Ping-check can be quite unreliable

The second reason behind our reluctance to add this feature to Kea DHCP is a much more practical and realistic one. Simply put, the ICMP protocol is unreliable. In modern times, devices often don't respond to pings due to firewalls and routing policies, and occasionally this feature is disabled in the device itself. This problem can be minimized in some circumstances, such as when the operator fully controls the network infrastructure and their clients. But in others, such as public wifi or other BYOD scenarios, using ICMP echo as a means to detect in-use IP addresses is inherently unreliable.

DHCP DECLINE

Third, the DHCP protocol itself provides another, more reliable mechanism for this: the DECLINE message. Modern DHCP clients scan their local subnet (for example, using the ARP protocol) to detect whether the suggested address is already active on another device. If a client detects that the address assigned is in use by another device, it reports this to the server, which then marks the address as declined. Kea supports this mechanism well, and it is enabled by default. The lease is put in a probation period of 24 hours by default, but the length is configurable using the decline-probation-period parameter.

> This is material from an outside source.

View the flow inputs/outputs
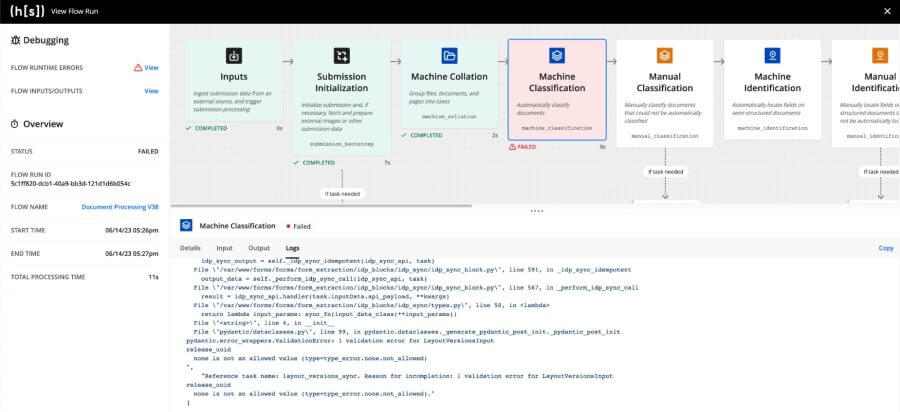900x412 pixels. pos(151,91)
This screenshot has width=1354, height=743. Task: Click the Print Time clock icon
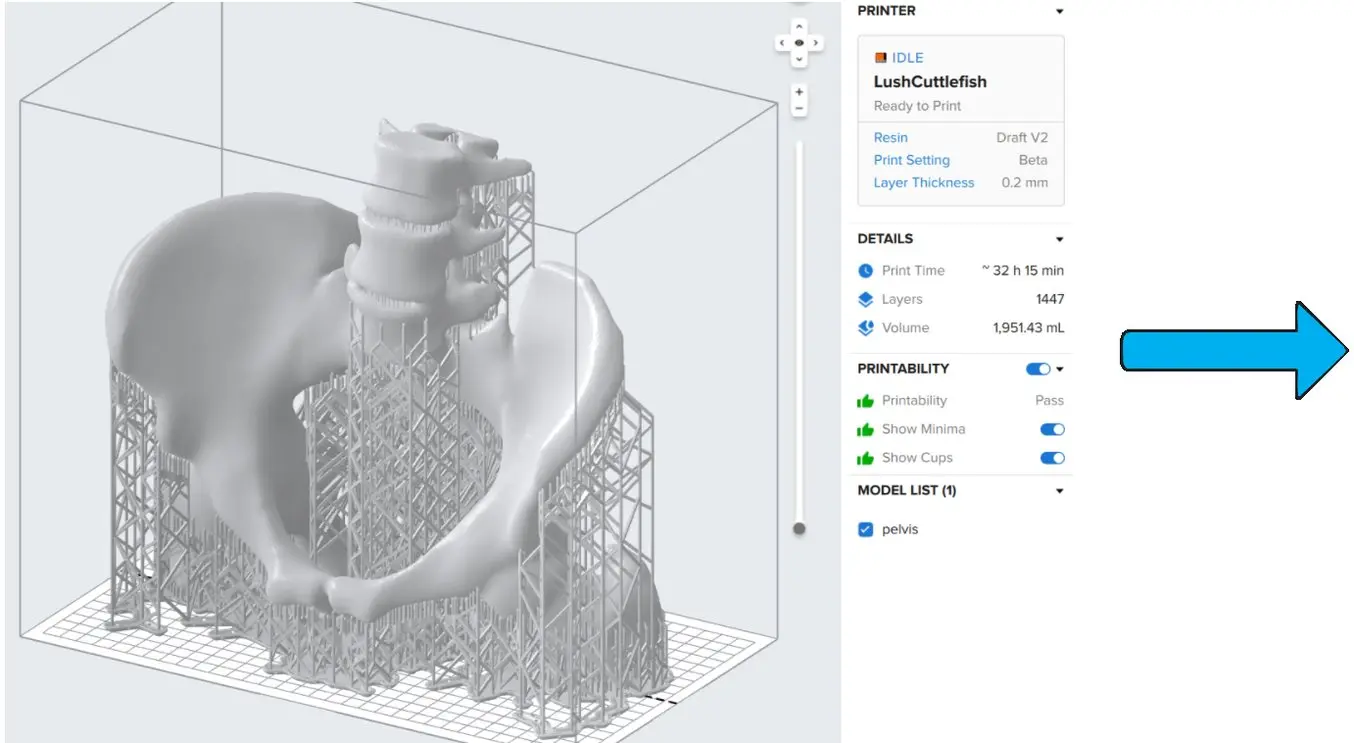tap(866, 271)
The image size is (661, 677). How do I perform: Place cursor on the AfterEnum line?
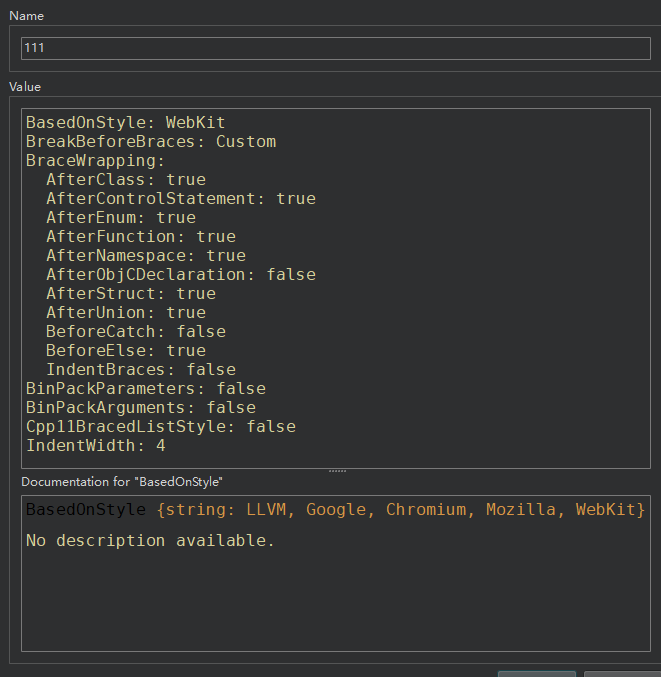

Interestingly, there appears to be widespread and fundamental dissatisfaction with ping check in ISC DHCP and other implementations. Note that it was mentioned in the DHCPv4 standard (see RFC2131, Section 2.2, published in 1997). However, there was no such suggestion in either the original DHCPv6 standard (RFC3315, published in 2003) or its recent update RFC8415, published in 2018. That is a sign that the IETF community no longer believes that using ICMP echo to prevent IP-address collisions is the right practice. ISC believes that this also reflects reality. Ping-check was a great feature when DHCP traffic rates were much lower and counted in single packets per second. Back then, it was fine to wait an extra second before a device could obtain an address. In modern networks, more and more deployment enviroments demand thousands of leases assigned per second, and ping-check simply does not scale to those levels.

Implementing ping-check has been a multi-step process, beginning with this design document. The code changes required include:

  • The need to implement ICMP protocol support, with a new socket type.
  • Packet parsing, with recognition of processing of the various ICMP response codes.
  • The extension of Kea's ability to park packets to include more stages of packet processing (both in the core code and in the HA hook).

Given all these reasons, ISC decided to implement ping-check as an optional, premium hook. The solution will be complicated, challenging to maintain, and inherently unreliable, but we are implementing it because we have heard, over and over again, that some users, primarily enterprise users, still feel it has a useful role. We are hoping to hear that it works better, and is more useful, than we anticipated!